Heart Shaped Box (Netgalley)
A Sending of Dragons
Scythe
Dragon’s Heart (don’t own)
Children of Blood and Bone
Midnight (11th Skulduggery, published end of this month – will jump ahead in list when arrives)

Well, three of them are still the same! I started re-reading the Pit Dragon trilogy so will continue but I also need to get some review books read, and have added a quick read for light relief. To finish the now Pit Dragon quartet I need to buy the fourth book, and I so don’t need more books. But this series is special to me so I will.

I’m starting to get my head around getting rid of more books from my TBR piles that I’m unlikely to read in the next few years, and planning to cull as I progress with my “books wot i own” project.

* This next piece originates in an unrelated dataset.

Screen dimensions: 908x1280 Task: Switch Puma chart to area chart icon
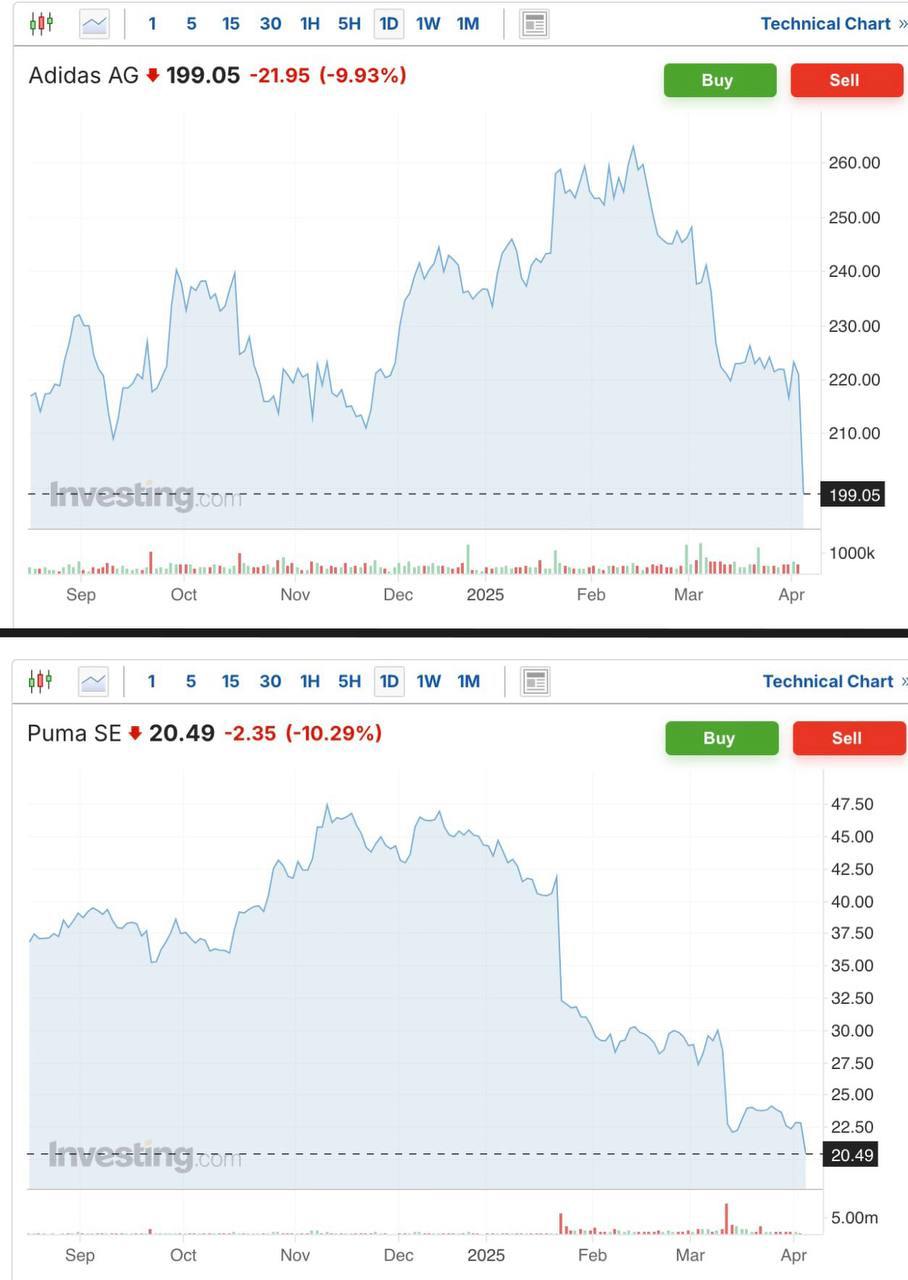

I will hopefully end up with a library of just books that I love, plus Mr Chaos’ and my girls’ books of course. I’m writing this from a self centred view but MG & DG have books that I wouldn’t cull because they love them (I’m looking at you, Rainbow Fairies!) and Mr Chaos only has about three shelves of books, being less of a book person, all of which are meaningful to him.

Books Wot I Own #2

This is going to take a very long time…

Other posts in this series: bookswotiown 

I do have a habit of getting carried away with things when I get something into my head. Listing every book in this household is going to take a while. I have so far gone through the two boxes I have, plus 2/3 of one bookshelf, plus added most of this year’s gained books (I have already culled some of this year’s gained books – the book cull total rose to 230 by the end of April) and my total owned books on Goodreads is now 451.

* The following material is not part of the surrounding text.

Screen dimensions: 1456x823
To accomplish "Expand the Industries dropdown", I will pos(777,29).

Hmm. I’ve not really got through many at all. I’m going to estimate 3000-4000 books in total, let’s see what happens…

Scanning books with the Goodreads app is painfully slow. It might be my phone, but that’s fairly new, or the age of the books, or that I have UK editions? I don’t know, but it’s easier to search Goodreads where I have a series, add them all, and then edit the edition to the one I actually have. This might come under autistic obsession…

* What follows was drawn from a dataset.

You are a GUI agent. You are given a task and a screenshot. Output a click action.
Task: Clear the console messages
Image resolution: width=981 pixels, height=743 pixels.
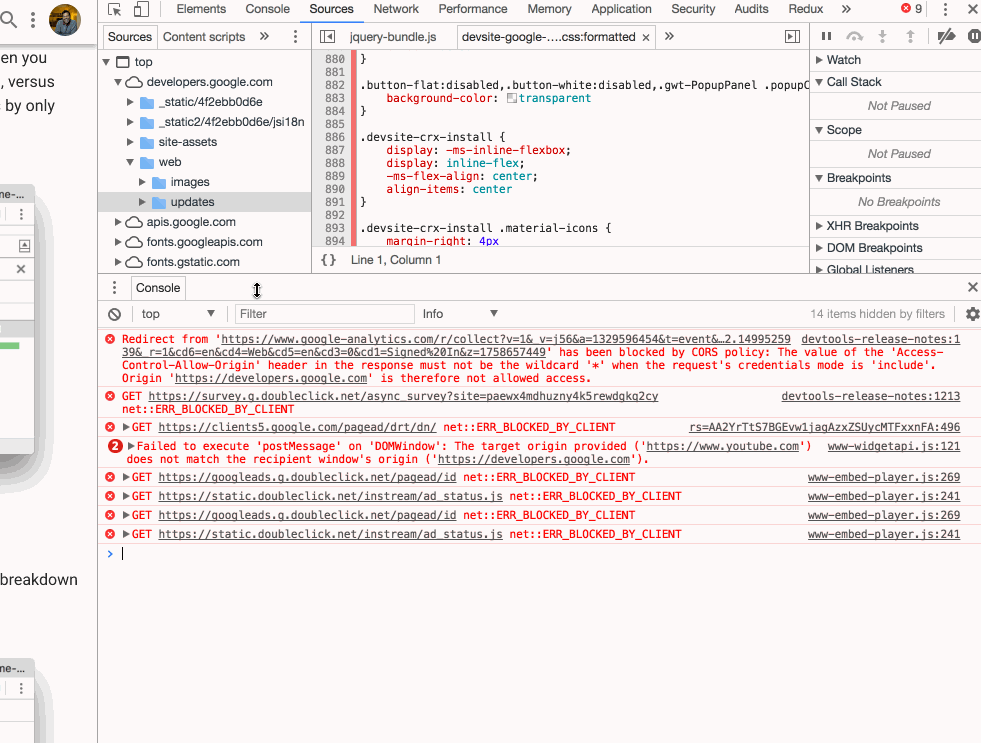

For my records, here is box two. The bulk of my Terry Pratchett collection, plus some Neil Gaiman, and a random Paul Gallico because it fit.

Right, I’m having a break for a few days, and a think about how stupid this plan is and whether I’m going to continue.

I really want to have this list though. Being obsessive sucks sometimes.

Books Wot I Own #1

I’d really love to have a “library” with all our books in one place. Partially because I love books and just want a nice peaceful spot surrounded by my beauties and partially because I’d like to have them all in one place instead of spread in every room in the house.

We have a large garage that we currently use as storage, mainly of junk. The roof was redone less than two years ago, and although it needs decluttering and cleaning, and probably new doors (front and back standard doors, not the garage door) and window, it could probably be converted into a library with minimal cost.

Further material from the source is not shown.